▶ [Supplied information]
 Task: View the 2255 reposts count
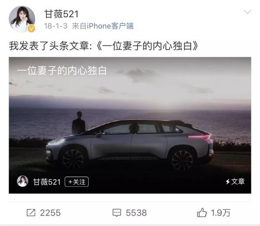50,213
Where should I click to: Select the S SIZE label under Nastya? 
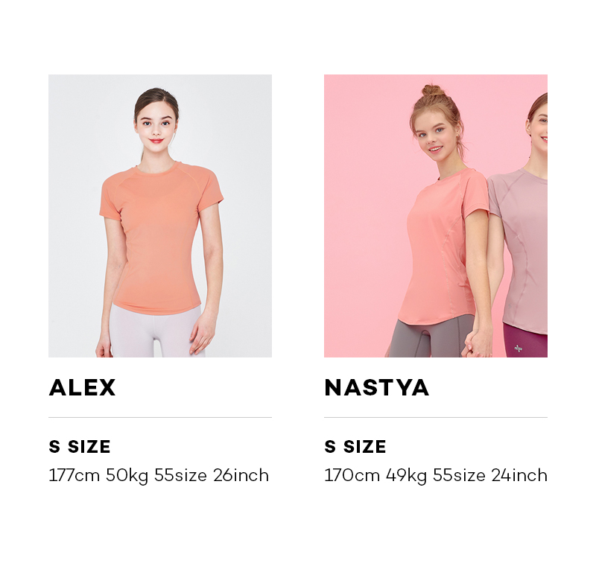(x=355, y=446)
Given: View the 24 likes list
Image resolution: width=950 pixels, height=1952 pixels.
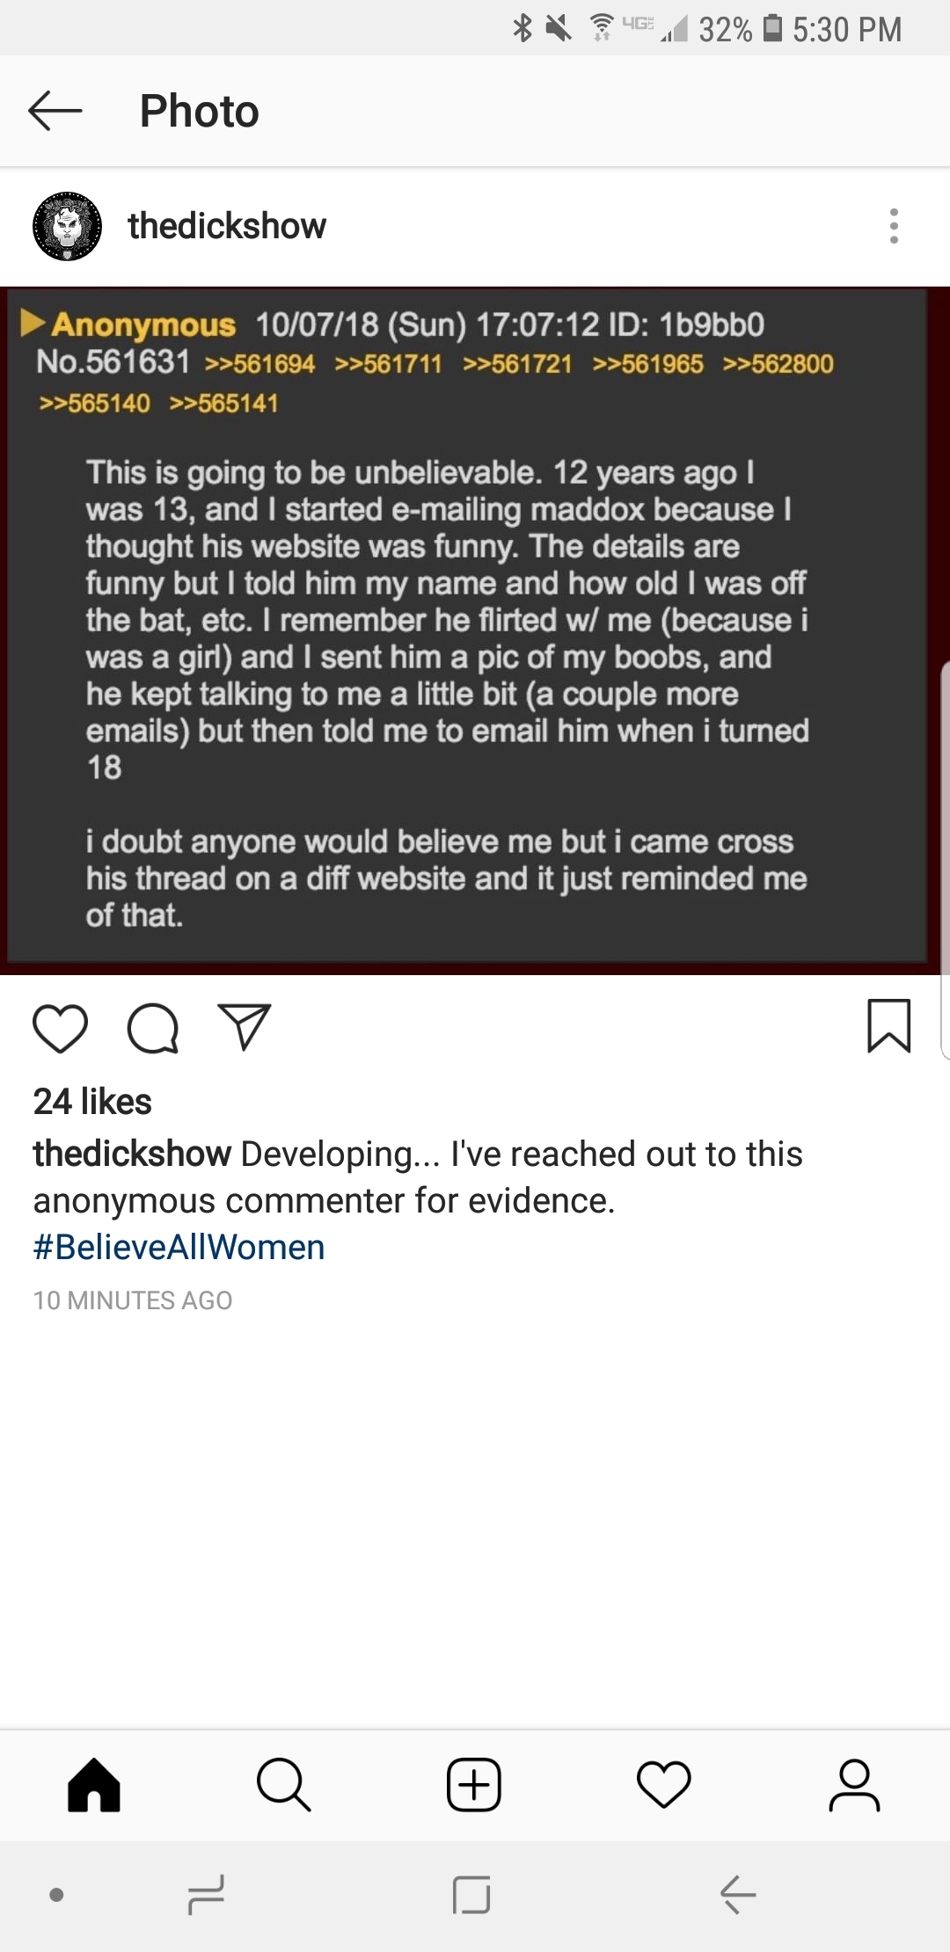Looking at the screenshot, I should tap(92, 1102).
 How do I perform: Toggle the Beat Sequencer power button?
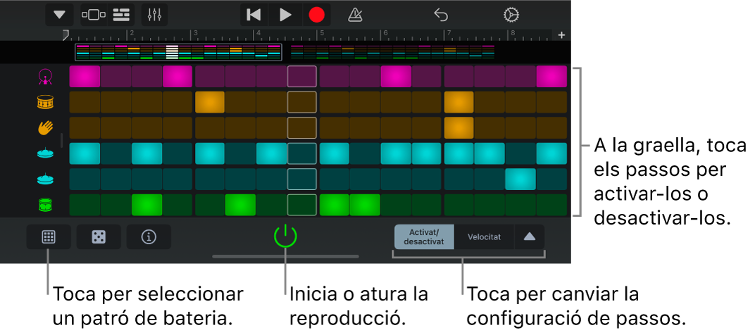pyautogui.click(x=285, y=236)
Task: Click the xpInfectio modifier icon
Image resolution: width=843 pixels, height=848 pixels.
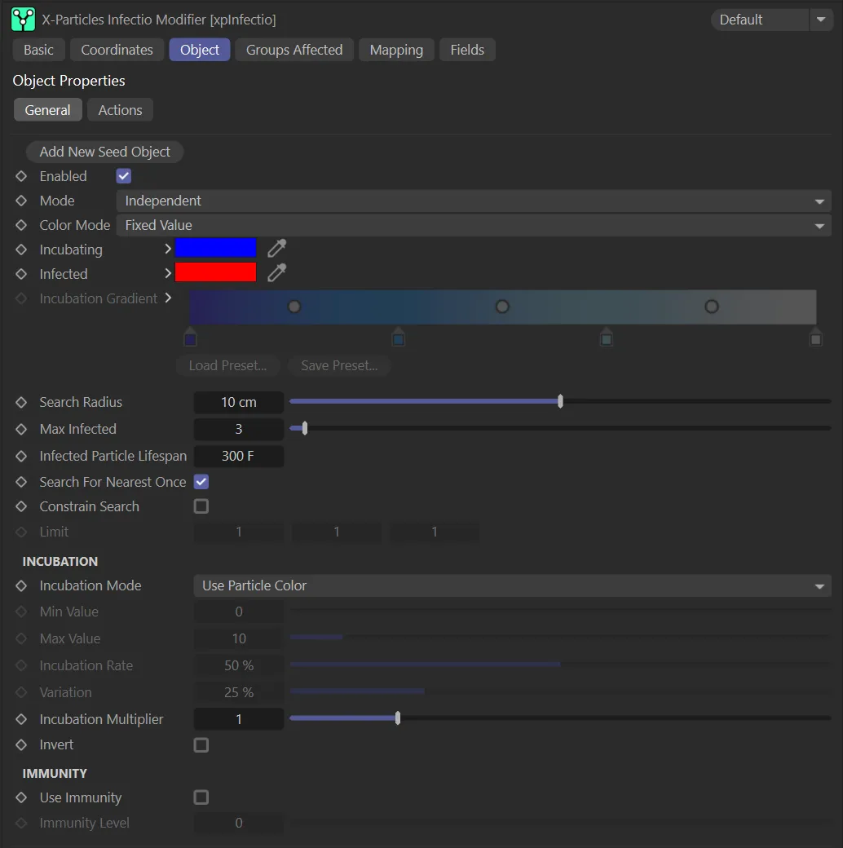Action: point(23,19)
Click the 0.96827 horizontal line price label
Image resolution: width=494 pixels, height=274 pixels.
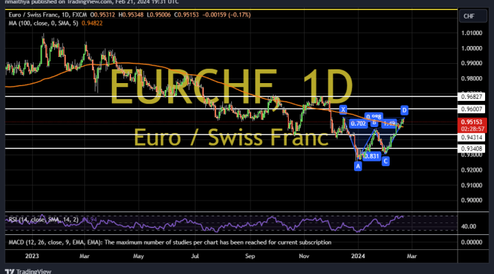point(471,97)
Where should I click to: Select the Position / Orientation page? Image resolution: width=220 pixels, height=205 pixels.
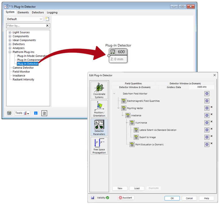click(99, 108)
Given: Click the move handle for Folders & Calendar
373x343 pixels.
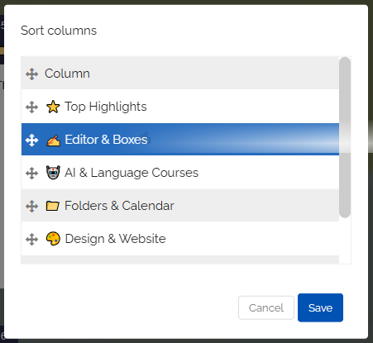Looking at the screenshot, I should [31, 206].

==

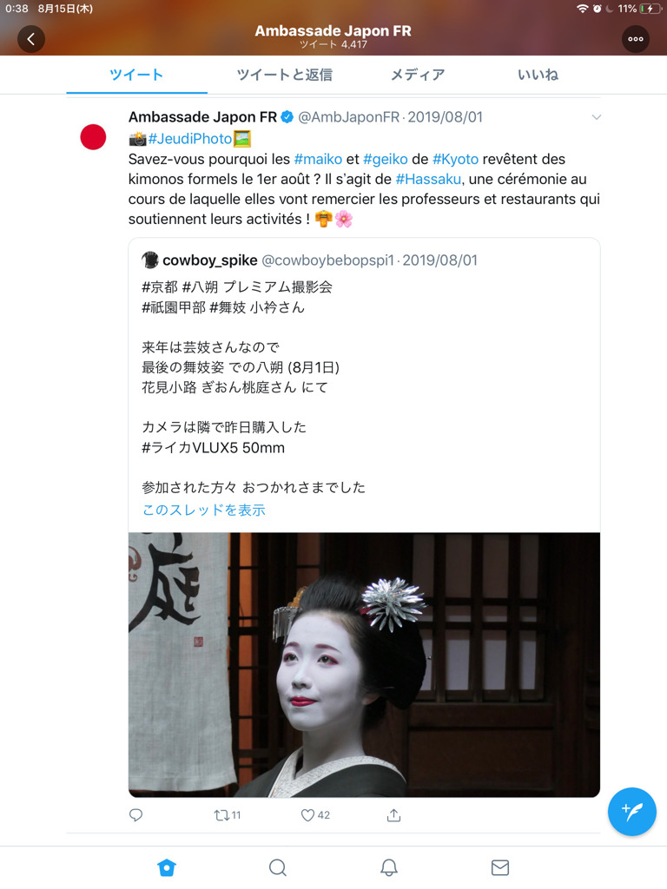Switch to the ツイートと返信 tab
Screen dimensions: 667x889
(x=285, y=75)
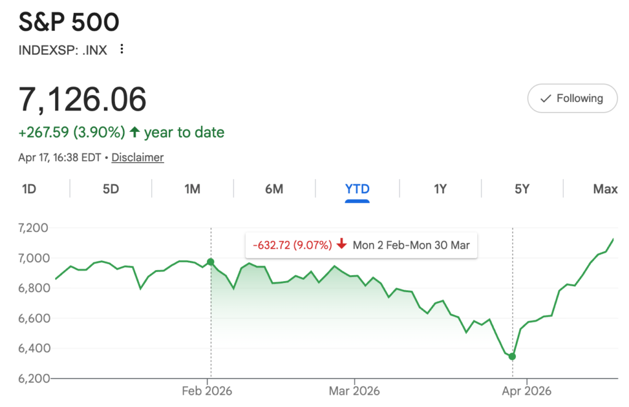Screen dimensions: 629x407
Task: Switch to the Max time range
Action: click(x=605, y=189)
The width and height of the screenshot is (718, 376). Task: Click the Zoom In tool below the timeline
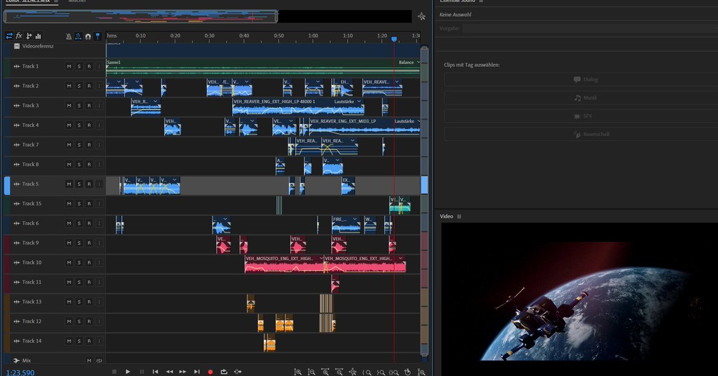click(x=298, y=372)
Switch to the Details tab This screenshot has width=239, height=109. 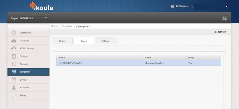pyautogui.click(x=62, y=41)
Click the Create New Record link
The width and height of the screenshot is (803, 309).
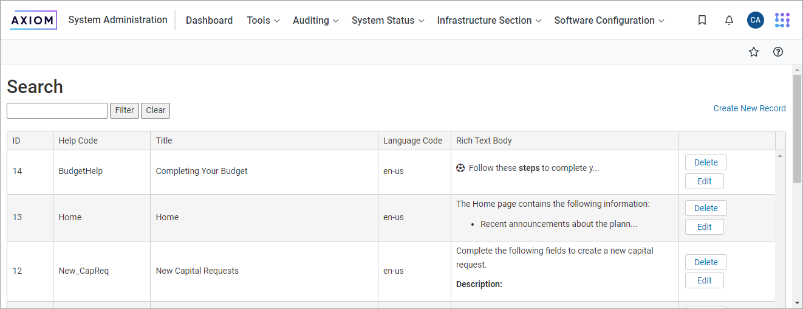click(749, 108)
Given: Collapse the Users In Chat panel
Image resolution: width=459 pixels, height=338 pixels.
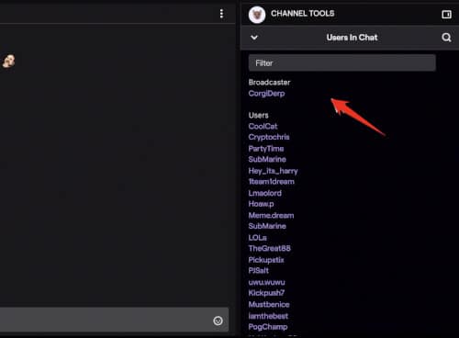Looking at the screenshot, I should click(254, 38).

▶ [The task]
Lines with "Given" in them are what the answer must contain; copy each from the records above.

▶ [Your response]
Given: View the 24 likes list
Given: Click the move handle for Folders & Calendar
Given: Collapse the Users In Chat panel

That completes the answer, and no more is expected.